I would be intrested in a rally too.

Burlington Wisconsin here


----------



## H2oSprayer (Aug 5, 2006)

firedude310 said:


> I would be intrested in a rally too.
> 
> Burlington Wisconsin here


Hi Andy,

Although you are not a new member, it looks like you have just started posting. Congrats on your new unit. As this is an old thread, we had a fall rally last year in Door County, and a spring rally this year in Northern Illinois. As of now, we don't have anything else planed in the area. Did you purchase from Burlington RV? If so, and judging from your screen name, I bet I know who who you bought it from!!


----------



## mike (Dec 17, 2006)

firedude, those posts are from 2006, I think u got on an old thread, that being said We are new and went to a spring roll out rally with a few people here, we were talking about a fall rally. Just keep ur eyes posted. btw are u a ff, myself and h20 are both ff and in northern illinois


----------



## jlukens (Oct 3, 2006)

We love Door County & Peninsula State Park. We have about a half-dozen reservations through OCT 2007 in the park, epecially in the fall months for the great fall festivals up there.

We'd be glad to help out with a rally and a date that would work for most folks, especially one that was somewhere in Door County. Peninsula will be hard to get a group of sites together as they tend to book up months in advance, but there are lots of other options in the county. Another option is Potawatomi State Park in Sturgeon Bay, plus plenty of private spots.

I recently learned that Digger's Pizza in Fish Creek delivers pizzas to Peninsula Park campsites!

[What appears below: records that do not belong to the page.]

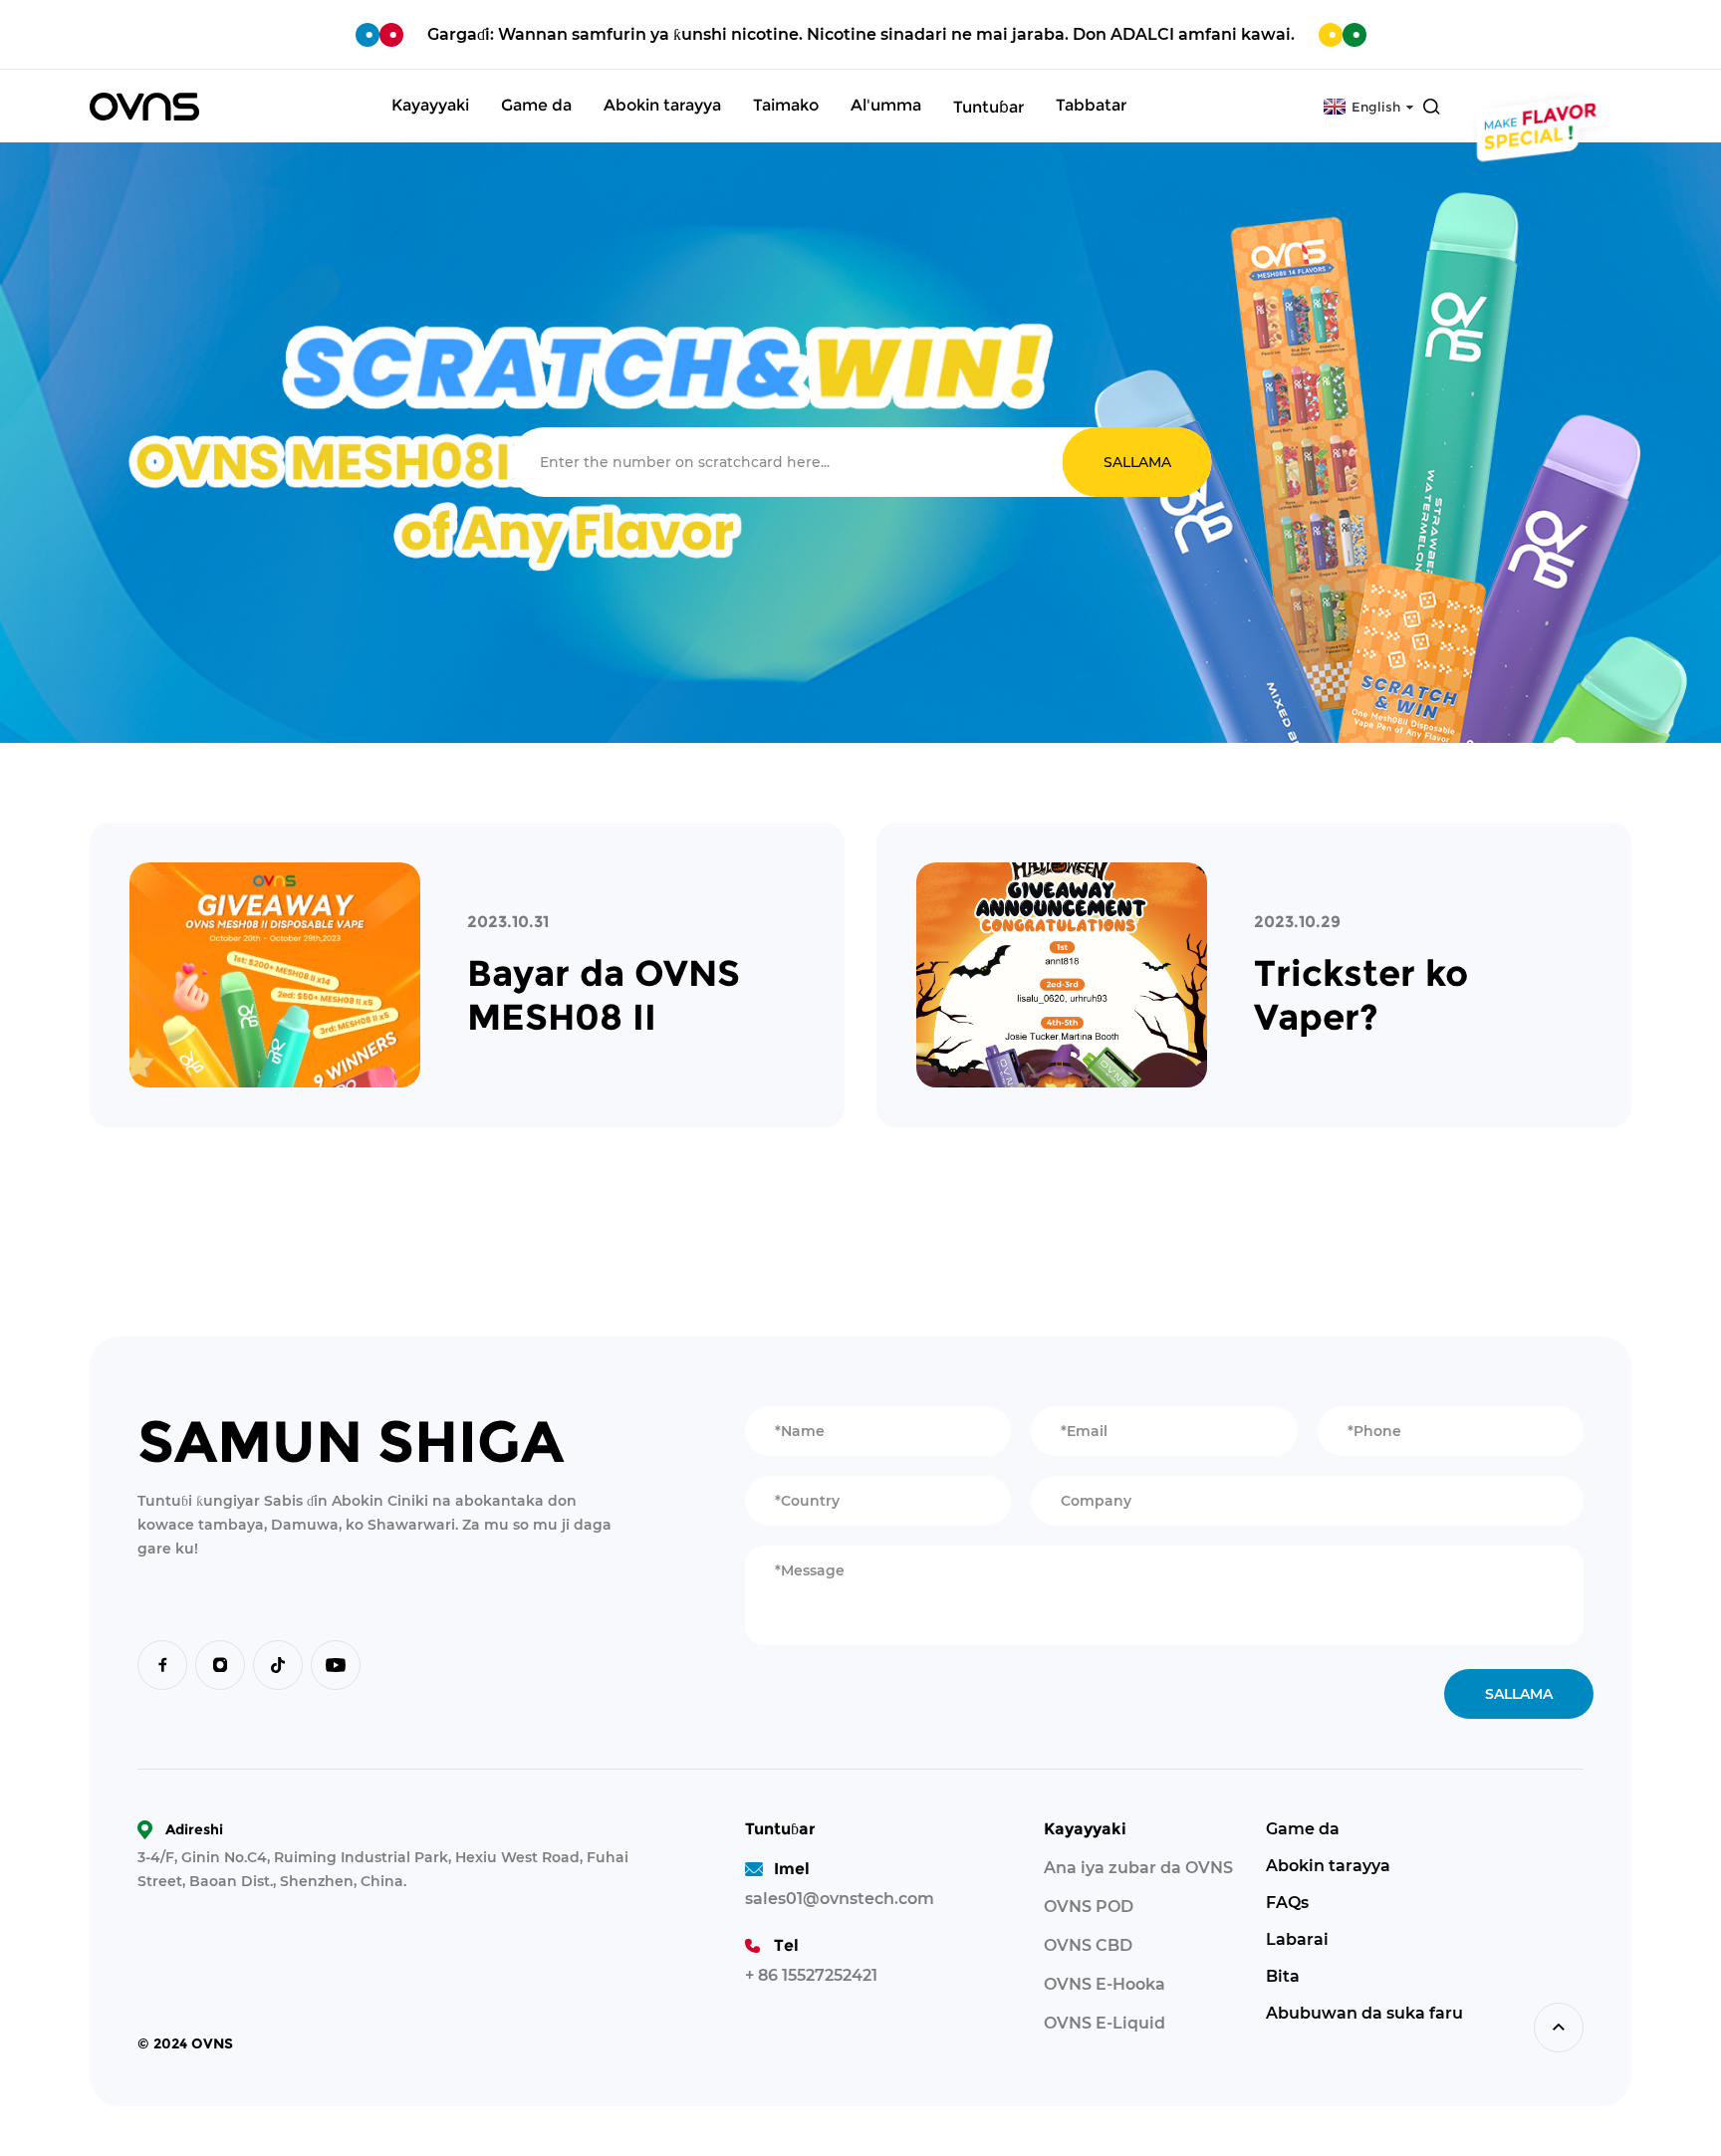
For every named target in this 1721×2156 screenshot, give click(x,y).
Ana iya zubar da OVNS (1138, 1867)
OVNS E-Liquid (1104, 2023)
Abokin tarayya (1328, 1865)
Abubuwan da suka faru (1364, 2013)
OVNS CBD (1088, 1945)
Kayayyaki (1085, 1828)
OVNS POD (1088, 1906)
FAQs (1287, 1902)
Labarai (1297, 1939)
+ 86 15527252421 (811, 1975)
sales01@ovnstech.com (839, 1898)
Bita (1283, 1976)
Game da (1303, 1828)
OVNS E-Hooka (1104, 1984)
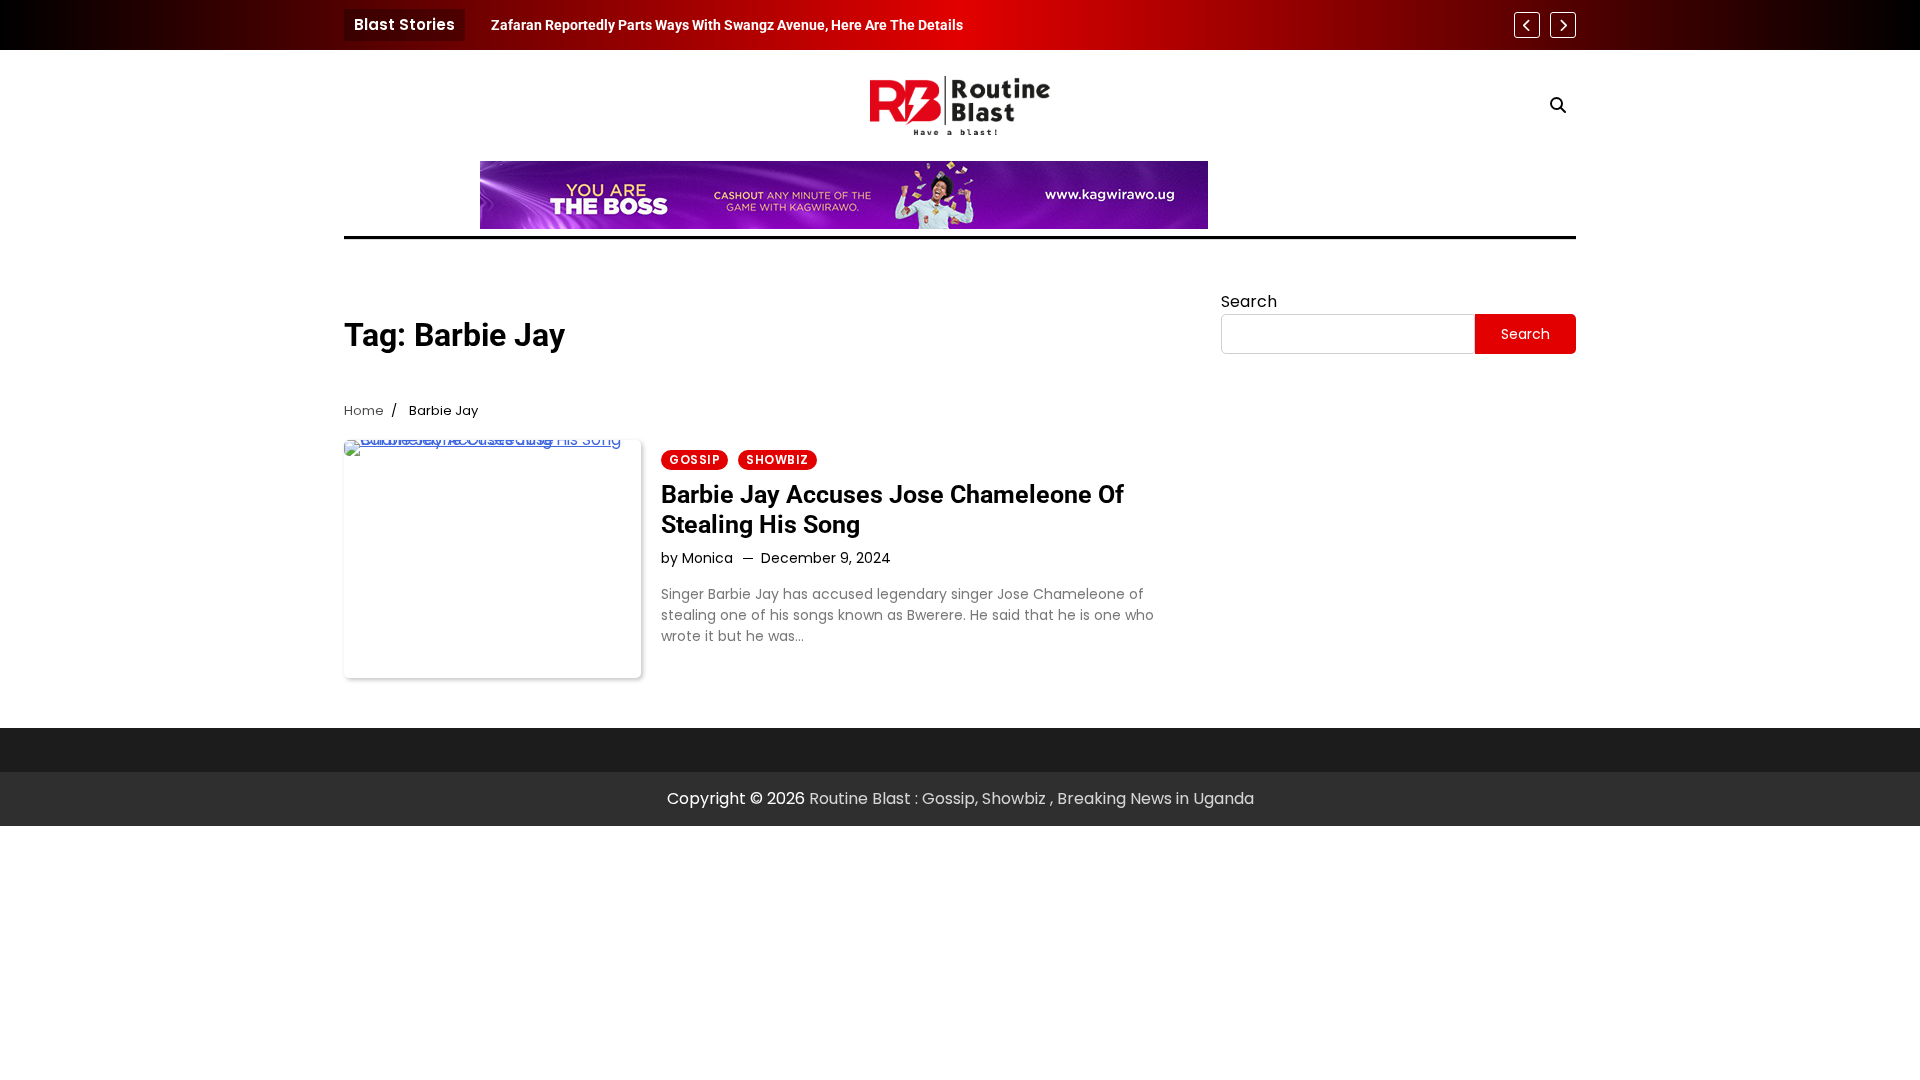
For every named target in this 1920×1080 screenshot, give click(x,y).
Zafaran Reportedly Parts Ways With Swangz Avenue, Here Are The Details (727, 25)
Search (1249, 301)
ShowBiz (777, 460)
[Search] (1558, 105)
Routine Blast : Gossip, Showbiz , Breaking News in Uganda (1031, 798)
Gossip (694, 460)
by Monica (697, 558)
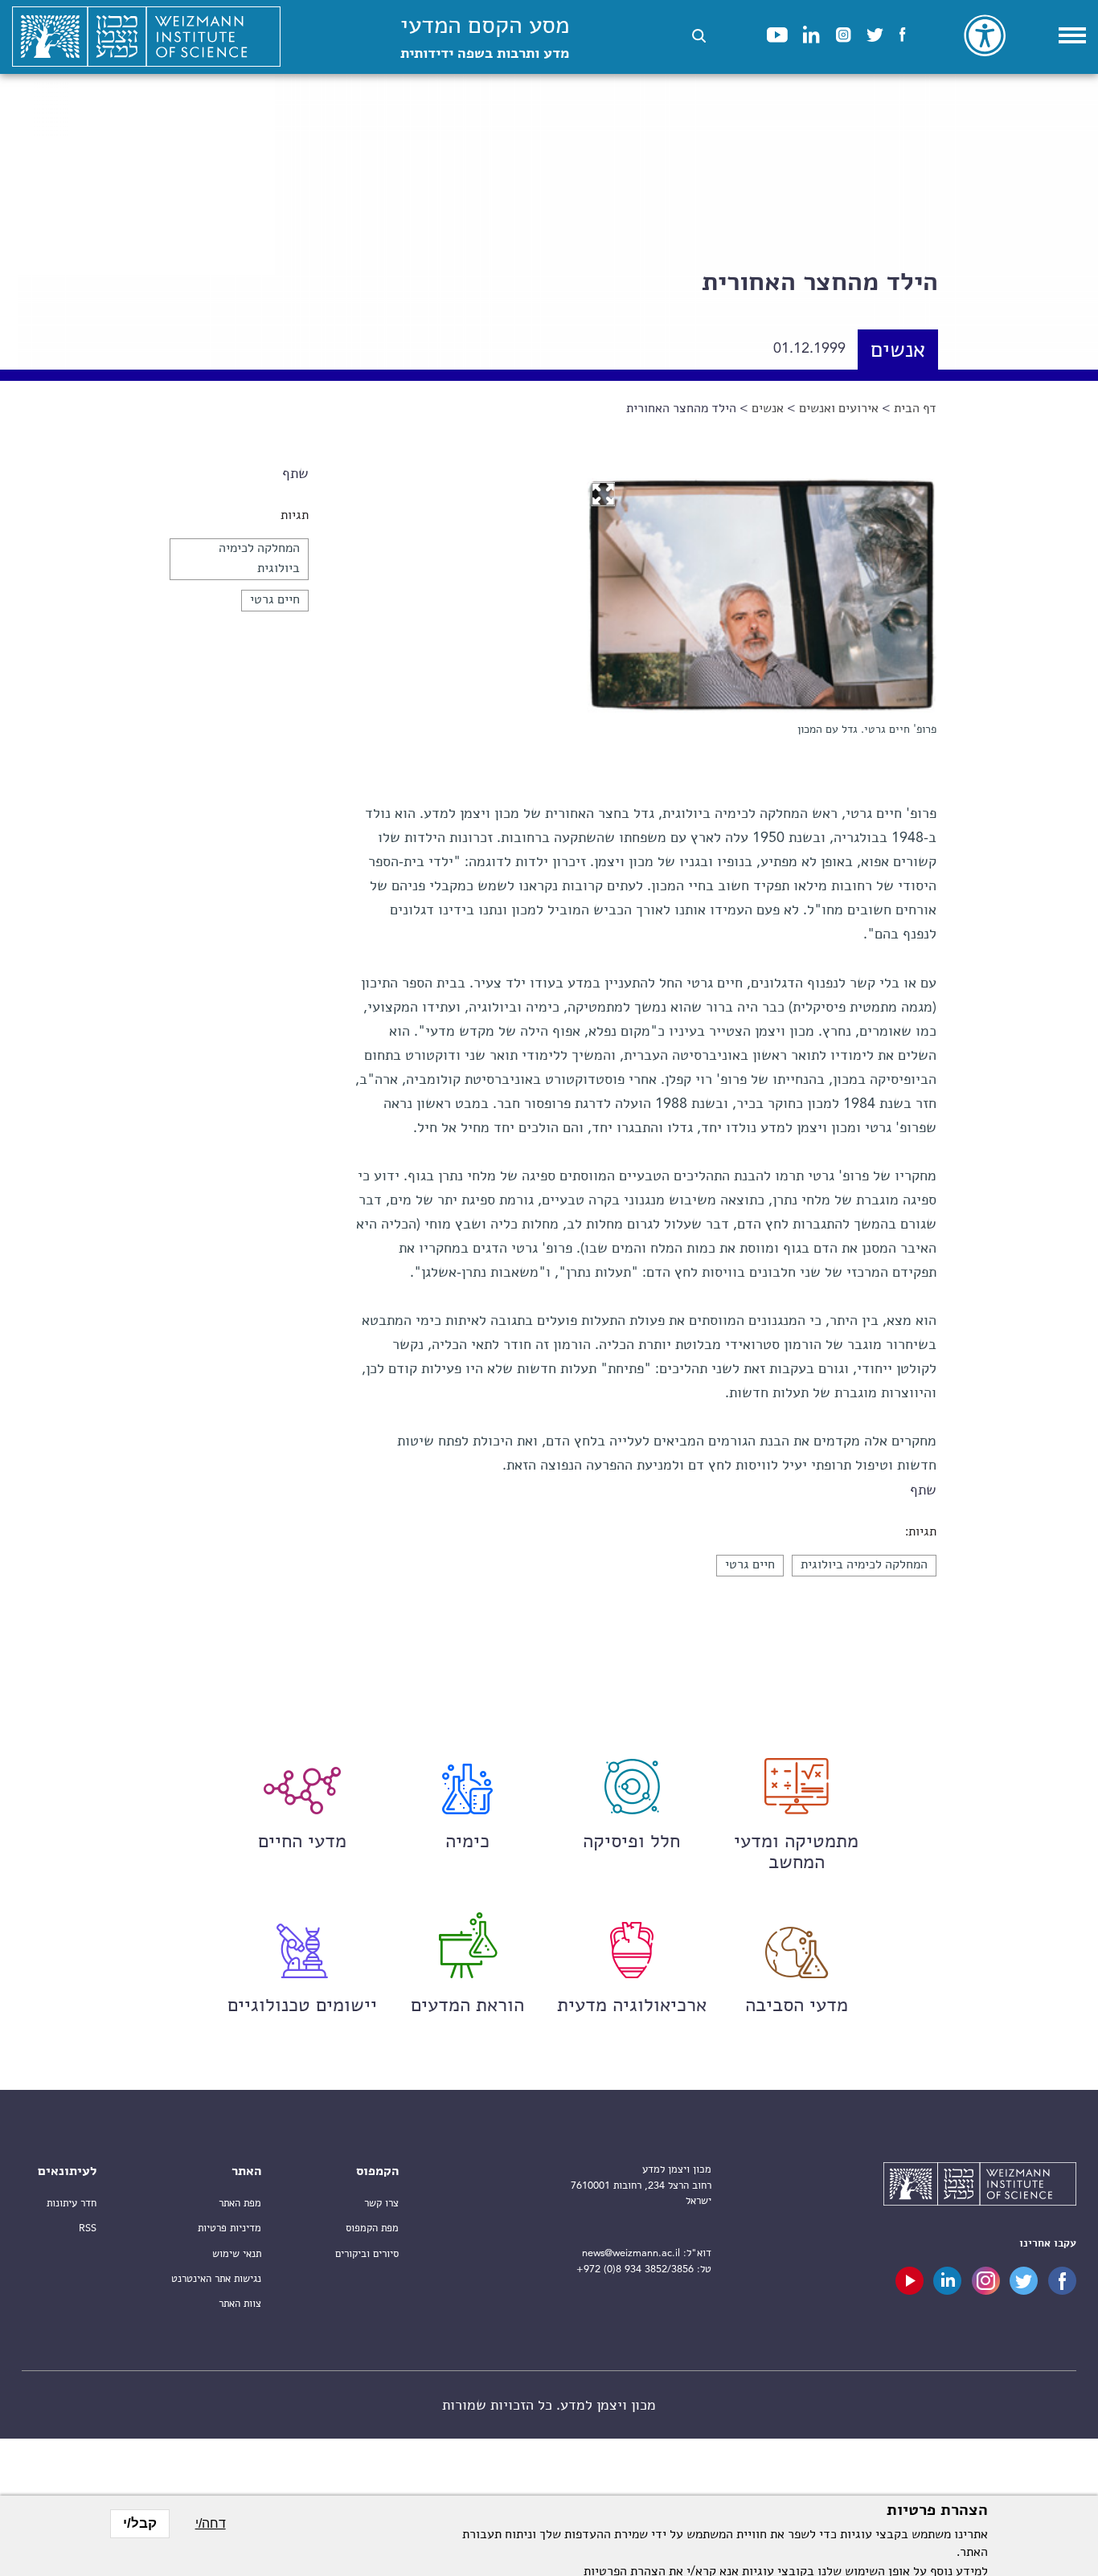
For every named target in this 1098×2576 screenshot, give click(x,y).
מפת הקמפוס (372, 2228)
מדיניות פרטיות (229, 2228)
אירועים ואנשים (839, 409)
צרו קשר (381, 2203)
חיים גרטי (275, 600)
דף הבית (915, 409)
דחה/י (210, 2523)
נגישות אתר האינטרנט (216, 2279)
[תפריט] (1072, 35)
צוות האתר (240, 2304)
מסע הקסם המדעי (484, 38)
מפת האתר (240, 2203)
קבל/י (140, 2523)
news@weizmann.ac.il (631, 2253)
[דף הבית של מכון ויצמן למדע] (146, 37)
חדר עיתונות (71, 2203)
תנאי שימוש (236, 2254)
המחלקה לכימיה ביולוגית (864, 1565)
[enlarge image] (603, 494)
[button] (699, 36)
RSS (87, 2228)
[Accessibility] (985, 35)
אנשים (898, 351)
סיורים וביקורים (367, 2254)
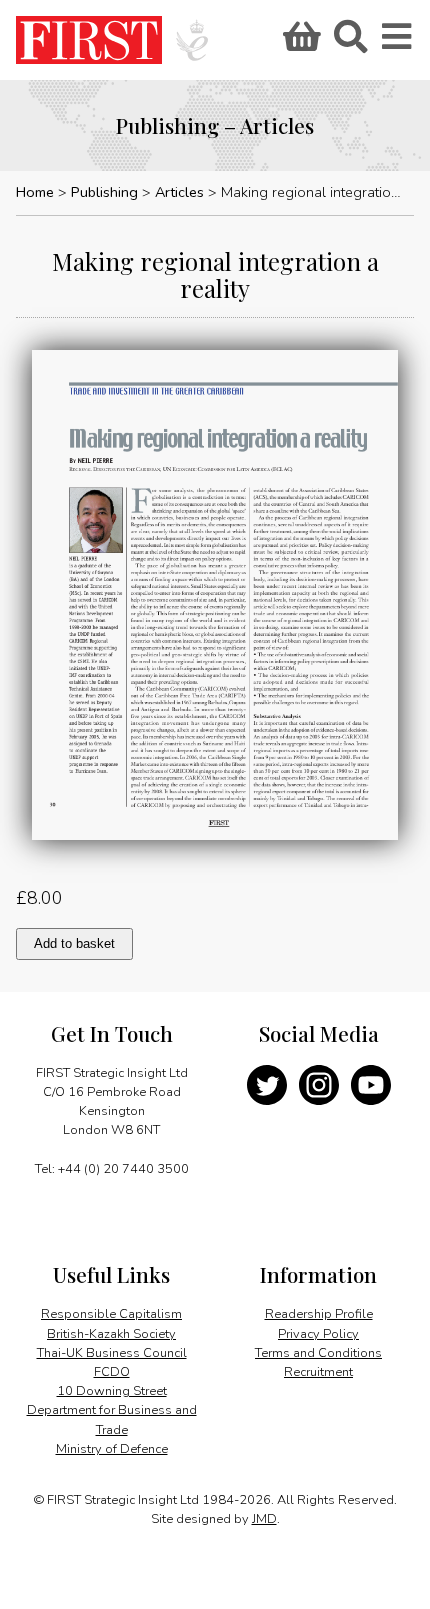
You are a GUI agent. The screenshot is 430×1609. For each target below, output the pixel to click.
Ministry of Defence (112, 1449)
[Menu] (398, 43)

In fact, my Outback is sleeping right now in Sturgeon Bay...!

Thanks,


----------



## schrade (May 5, 2005)

I have spent a few weekends at tranquil timbers campground outside of Potawatomi state park. Sewer sites run about 35 a night after labor day. I have 6 sites reserved for the weekend of Sept 7th. Anyone interested?


----------



## H2oSprayer (Aug 5, 2006)

We actually have reservations for Peninsula State Park for October 5th to the 8th. We also love going up in the fall. I think that our favorite is Fall Festival in Sister Bay. Several people have expressed interest in having some sort of fall rally in our area. I think that I will start a new thread to see if there is enough interest.


----------



## jlukens (Oct 3, 2006)

We will also be up at Peninsula Park in Nicolet Bay for OCT 5-8. That weekend is Egg Harbor's Pumpkin Patch Festival. Sister Bay's Fall Fest is the following weekend.


----------



## H2oSprayer (Aug 5, 2006)

SconnieJonny said:


> We will also be up at Peninsula Park in Nicolet Bay for OCT 5-8. That weekend is Egg Harbor's Pumpkin Patch Festival. Sister Bay's Fall Fest is the following weekend.


We will be in the Tennison Bay loop. We thought that since we have been up for the past 4 or 5 Sister Bay Fall Festivals that we would give the pumpkin patch fest a shot. It also helps that the boys have a long weekend off of school that weekend.


----------



## jlukens (Oct 3, 2006)

Nice! I seem to remember you folks from south of the border in IL always have that Friday off from school? Perhaps we can get a small crew up there for that weekend -- We're actually there WED the 3rd thru the 7th - also my DW & mine's anniversary. Always fun! We also have a reservation for the Sister Bay Fall Fest weekend too... Both weekends Nicolet Bay 638.

Pumpkin Patch isn't as big as Fall Fest, but it's a nice festival in the park there on the Bay. Lotsa people, tho -- bring your crowd-weaving skills!


----------